Bloomberg makes sure to point out in its report that it used the same polling firm as the Des Moines Register, whose caucus polling is considered the gold standard for Iowa predictive surveys. The sample size is more than adequate at 503 likely caucusgoers. At an MOE of +/-4.4%, this basically shows Iowa at a dead heat among the four contenders.

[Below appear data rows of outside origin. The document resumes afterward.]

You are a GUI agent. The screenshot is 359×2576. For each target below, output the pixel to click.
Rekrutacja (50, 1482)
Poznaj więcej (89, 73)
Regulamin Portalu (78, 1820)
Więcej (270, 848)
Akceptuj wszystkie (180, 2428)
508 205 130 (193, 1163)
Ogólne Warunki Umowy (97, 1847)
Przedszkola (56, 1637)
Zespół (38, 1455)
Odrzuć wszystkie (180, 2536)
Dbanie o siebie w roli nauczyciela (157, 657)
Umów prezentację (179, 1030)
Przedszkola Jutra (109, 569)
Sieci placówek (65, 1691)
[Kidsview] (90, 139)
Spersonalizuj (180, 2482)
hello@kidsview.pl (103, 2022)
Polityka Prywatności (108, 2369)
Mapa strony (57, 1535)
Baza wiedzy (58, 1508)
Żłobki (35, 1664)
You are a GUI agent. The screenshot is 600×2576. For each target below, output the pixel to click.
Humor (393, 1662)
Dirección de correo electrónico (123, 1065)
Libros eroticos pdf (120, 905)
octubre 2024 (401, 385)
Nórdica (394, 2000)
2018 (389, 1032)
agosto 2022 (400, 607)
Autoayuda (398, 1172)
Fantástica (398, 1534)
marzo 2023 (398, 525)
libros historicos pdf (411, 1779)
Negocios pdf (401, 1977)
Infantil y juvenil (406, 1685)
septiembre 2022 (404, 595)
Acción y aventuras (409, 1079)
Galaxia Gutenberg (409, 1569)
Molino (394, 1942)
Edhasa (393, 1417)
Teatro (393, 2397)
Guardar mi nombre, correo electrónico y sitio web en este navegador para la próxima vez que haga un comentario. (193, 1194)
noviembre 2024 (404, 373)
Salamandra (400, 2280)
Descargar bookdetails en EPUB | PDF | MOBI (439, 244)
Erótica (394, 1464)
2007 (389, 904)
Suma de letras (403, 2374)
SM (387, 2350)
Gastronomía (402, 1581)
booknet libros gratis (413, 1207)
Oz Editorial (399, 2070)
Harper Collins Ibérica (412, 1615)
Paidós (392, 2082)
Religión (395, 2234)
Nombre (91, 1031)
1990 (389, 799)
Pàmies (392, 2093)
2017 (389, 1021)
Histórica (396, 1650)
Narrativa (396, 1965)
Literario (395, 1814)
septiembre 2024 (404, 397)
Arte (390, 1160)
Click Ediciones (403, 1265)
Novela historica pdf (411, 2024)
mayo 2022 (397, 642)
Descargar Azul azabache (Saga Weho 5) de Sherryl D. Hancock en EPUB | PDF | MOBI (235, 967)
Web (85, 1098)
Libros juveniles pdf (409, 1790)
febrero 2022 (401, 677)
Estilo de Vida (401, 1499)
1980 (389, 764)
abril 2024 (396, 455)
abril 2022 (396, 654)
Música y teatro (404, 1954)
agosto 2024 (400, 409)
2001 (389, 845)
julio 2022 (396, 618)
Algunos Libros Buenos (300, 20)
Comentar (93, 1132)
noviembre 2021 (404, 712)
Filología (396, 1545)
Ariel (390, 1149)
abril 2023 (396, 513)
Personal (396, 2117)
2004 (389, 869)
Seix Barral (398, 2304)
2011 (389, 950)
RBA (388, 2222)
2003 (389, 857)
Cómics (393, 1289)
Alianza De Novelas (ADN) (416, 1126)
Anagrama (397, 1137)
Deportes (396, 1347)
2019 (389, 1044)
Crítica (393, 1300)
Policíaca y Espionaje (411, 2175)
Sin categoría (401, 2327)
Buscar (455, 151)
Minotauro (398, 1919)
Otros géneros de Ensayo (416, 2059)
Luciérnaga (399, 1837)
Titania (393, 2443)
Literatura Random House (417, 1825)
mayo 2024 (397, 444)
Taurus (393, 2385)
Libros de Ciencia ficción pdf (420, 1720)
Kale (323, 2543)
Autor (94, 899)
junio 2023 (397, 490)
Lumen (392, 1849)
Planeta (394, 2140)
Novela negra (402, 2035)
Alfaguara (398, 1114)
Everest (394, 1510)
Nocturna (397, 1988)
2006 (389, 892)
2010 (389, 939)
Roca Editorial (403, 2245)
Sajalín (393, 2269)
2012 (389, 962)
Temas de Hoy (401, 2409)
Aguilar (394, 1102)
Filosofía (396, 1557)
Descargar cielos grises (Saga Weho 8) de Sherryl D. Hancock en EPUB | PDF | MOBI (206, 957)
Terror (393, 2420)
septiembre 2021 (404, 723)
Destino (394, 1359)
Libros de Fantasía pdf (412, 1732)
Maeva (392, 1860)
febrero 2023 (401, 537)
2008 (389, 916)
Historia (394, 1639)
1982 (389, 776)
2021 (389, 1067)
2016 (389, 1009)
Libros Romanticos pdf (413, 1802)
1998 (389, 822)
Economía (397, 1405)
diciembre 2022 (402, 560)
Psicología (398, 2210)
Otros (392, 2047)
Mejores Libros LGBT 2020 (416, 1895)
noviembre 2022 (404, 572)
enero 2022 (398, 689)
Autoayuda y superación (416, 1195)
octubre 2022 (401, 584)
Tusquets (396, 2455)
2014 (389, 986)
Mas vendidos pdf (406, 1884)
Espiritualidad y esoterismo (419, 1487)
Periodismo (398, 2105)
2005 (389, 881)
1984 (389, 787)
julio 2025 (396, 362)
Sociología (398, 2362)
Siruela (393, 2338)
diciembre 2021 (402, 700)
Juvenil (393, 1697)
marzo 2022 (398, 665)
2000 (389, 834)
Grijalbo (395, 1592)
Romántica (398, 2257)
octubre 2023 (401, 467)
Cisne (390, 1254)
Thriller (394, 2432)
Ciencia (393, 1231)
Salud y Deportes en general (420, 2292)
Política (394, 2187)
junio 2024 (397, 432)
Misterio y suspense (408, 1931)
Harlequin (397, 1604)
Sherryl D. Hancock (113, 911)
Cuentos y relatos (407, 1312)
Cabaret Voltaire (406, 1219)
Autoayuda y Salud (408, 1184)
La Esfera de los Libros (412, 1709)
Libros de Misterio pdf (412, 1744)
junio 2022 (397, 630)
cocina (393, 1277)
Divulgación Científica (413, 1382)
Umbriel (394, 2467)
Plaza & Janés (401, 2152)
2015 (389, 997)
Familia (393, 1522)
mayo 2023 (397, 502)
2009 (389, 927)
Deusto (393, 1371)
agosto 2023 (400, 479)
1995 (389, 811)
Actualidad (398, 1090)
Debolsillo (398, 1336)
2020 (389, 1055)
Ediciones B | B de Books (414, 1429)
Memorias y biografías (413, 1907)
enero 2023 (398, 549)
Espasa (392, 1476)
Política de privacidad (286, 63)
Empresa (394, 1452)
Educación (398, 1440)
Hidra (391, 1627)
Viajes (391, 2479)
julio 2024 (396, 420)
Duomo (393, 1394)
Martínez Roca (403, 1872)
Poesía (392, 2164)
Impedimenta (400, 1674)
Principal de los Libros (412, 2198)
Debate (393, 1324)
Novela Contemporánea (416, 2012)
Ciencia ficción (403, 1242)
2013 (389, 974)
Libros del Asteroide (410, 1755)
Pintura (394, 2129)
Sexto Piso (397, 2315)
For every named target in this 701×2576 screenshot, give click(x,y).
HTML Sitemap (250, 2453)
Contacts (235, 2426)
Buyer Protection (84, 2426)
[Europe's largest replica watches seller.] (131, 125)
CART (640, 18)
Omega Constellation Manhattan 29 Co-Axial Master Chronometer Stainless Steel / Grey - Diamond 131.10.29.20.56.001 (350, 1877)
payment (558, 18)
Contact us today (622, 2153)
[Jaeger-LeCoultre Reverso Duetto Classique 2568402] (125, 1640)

Obviously, this is good news for Ron Paul, who hasn’t polled this well nationally. Paul has always had a strong base of support in Iowa; he nearly won the Ames poll, coming within less than 200 votes in an event that Michele Bachmann had thought she owned. Iowa rewards organization, and the Paul campaign is all about organization and getting people to participate in polls. It’s also good news for Gingrich, who doesn’t have that kind of organizational strength, at least not yet. This isn’t bad news for Cain, at least not explicitly, but it does show that some of the support he might otherwise be getting is going elsewhere now.
This is pretty good news for Mitt Romney, too, in a couple of ways. First, no one expected him to compete hard in Iowa, but he’s been hanging on as a frontrunner here since Rick Perry’s polling collapse in October. Second, if these numbers for Paul aren’t a polling fluke — so far this result is very much an outlier — it might push some Iowa Republicans into Romney’s camp as a safe choice rather than take a flier on Cain or Gingrich.
For those outside of the top four, this is very bad news, especially for Perry and Bachmann. Neither one have a real path to victory without Iowa, and leapfrogging four different Republicans to win this state will be almost impossible. If further polling bears this out, they may run out of reasons to stay in the race — and may start running out of money, too.